- **Required work**
For the material below, output exactly the span from the line with "Given: Click the blue info icon in top banner" to the line with "This screenshot has width=1500, height=758.", including both, and nothing besides.

- **Records shown**
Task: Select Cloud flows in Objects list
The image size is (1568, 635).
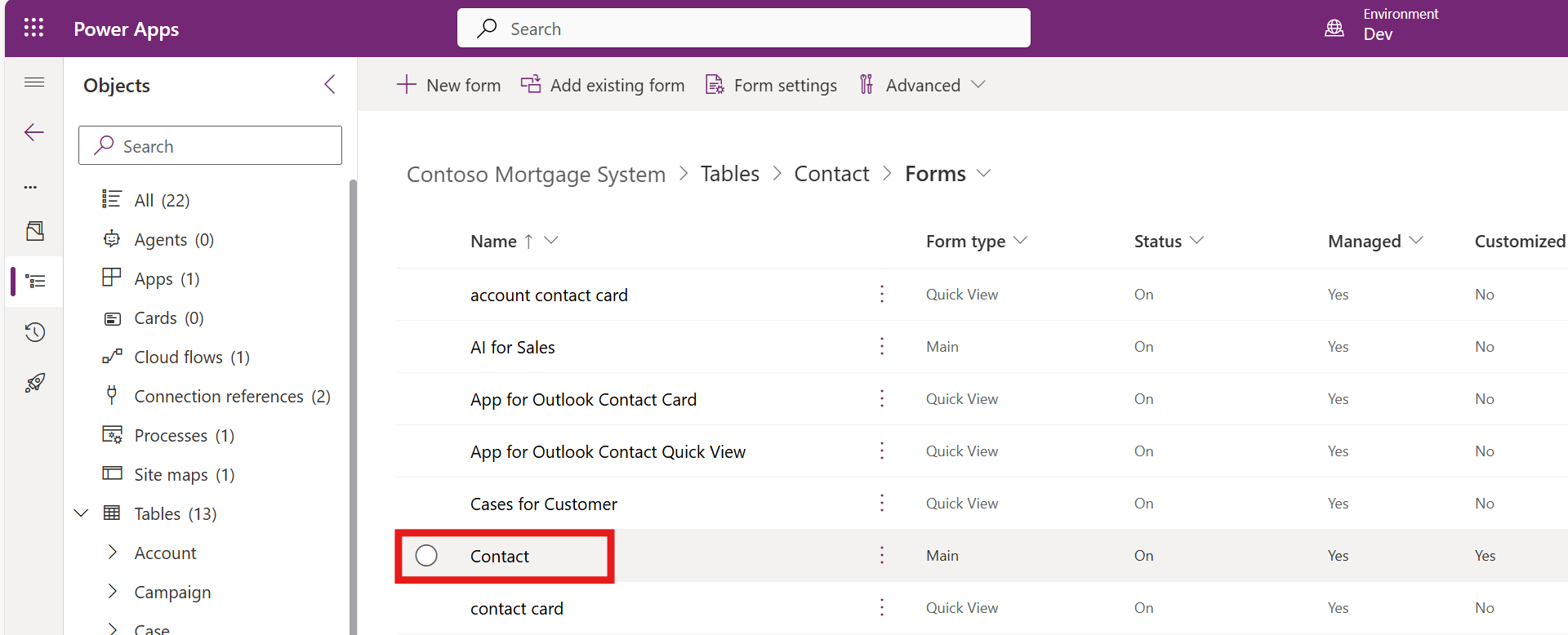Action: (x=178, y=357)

==

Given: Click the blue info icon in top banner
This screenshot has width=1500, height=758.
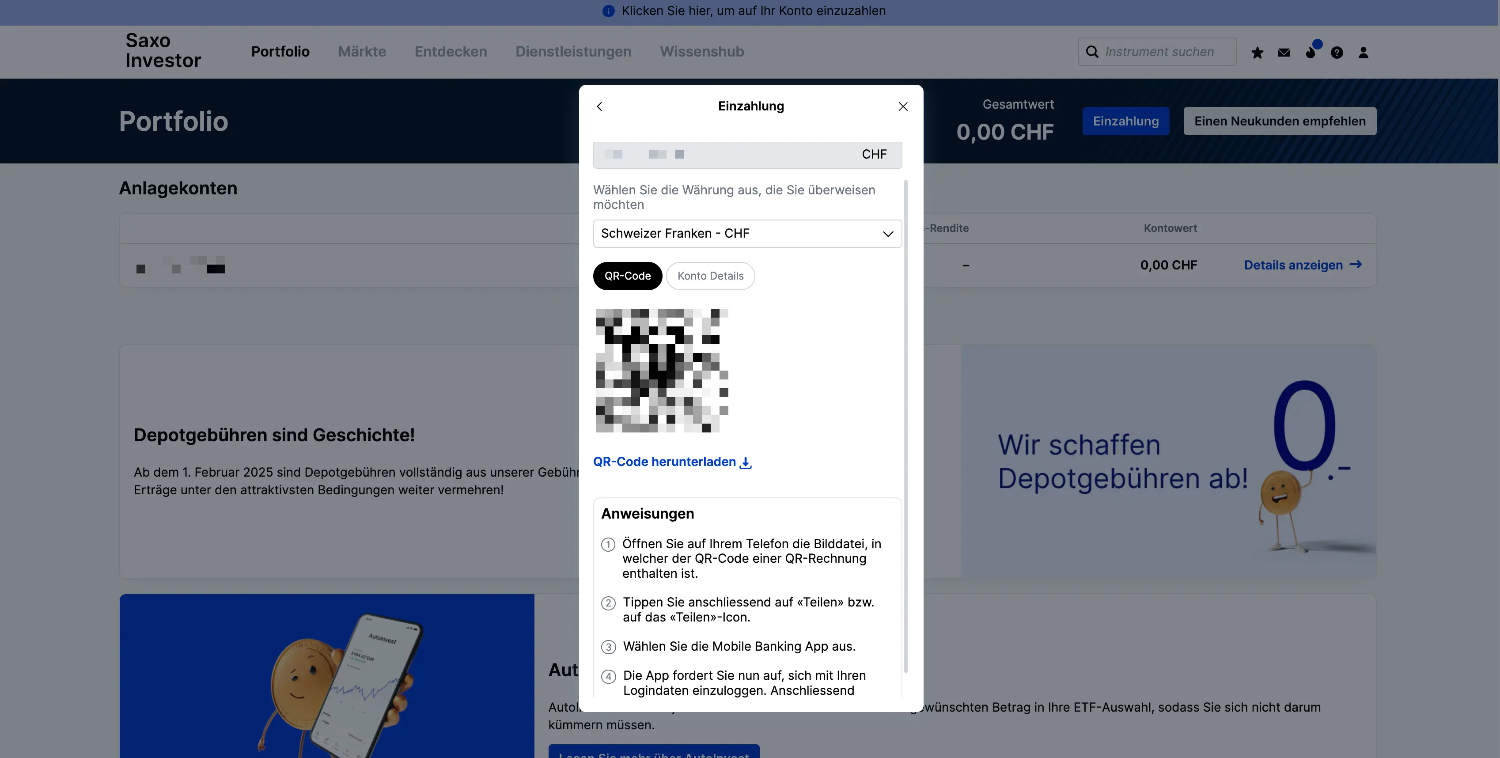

- **Response to this exercise**
Given: Click the blue info icon in top banner
This screenshot has width=1500, height=758.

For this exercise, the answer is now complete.